What to do: Return every line of the entries below that contains the string "pixels", matching case exactly.

Extracted entries:
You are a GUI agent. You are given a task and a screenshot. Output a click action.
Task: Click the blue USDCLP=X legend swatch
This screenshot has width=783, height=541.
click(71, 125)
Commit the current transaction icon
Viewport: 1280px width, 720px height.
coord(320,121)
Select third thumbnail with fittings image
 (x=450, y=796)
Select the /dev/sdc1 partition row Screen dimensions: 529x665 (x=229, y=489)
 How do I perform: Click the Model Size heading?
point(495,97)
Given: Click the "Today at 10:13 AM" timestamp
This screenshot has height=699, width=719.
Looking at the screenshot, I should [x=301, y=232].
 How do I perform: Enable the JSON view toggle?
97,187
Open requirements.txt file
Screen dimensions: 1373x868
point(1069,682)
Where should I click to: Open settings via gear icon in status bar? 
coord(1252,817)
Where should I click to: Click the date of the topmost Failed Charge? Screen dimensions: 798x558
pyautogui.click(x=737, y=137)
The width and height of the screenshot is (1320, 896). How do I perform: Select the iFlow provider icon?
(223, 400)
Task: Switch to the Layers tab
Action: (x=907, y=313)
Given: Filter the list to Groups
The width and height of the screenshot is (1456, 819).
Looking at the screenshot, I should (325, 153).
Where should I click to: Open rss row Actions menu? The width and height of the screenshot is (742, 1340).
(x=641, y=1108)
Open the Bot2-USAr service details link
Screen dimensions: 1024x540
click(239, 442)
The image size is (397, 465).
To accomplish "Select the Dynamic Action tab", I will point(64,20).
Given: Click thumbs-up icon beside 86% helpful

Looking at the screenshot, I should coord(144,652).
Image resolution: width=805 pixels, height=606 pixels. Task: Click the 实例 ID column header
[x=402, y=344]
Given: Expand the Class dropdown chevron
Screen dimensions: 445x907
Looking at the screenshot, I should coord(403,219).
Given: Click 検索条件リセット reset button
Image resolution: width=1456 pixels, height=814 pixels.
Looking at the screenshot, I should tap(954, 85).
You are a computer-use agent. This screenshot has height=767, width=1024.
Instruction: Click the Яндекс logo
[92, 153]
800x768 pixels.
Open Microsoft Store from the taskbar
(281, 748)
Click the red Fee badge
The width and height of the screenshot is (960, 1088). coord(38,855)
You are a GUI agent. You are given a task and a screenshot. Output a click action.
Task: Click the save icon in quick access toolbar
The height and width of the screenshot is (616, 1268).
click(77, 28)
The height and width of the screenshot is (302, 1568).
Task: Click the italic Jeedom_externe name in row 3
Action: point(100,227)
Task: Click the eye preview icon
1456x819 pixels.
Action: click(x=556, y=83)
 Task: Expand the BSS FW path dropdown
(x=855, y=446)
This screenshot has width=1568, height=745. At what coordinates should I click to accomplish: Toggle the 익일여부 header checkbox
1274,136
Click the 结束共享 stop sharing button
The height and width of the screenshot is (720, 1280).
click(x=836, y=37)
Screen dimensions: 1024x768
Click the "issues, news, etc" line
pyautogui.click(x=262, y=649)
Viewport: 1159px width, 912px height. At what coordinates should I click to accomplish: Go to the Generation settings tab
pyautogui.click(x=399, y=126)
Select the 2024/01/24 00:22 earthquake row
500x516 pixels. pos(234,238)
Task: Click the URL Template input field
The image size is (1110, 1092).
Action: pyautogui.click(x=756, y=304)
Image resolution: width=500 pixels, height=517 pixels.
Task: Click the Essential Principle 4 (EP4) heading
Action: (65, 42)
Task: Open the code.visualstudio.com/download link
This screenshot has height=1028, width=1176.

Expected answer:
Image resolution: width=805 pixels, height=606 pixels. Task: Click the 实例 ID column header
Image resolution: width=1456 pixels, height=814 pixels.
800x768 pixels.
1456x819 pixels.
500x516 pixels. pos(234,238)
Image resolution: width=500 pixels, height=517 pixels.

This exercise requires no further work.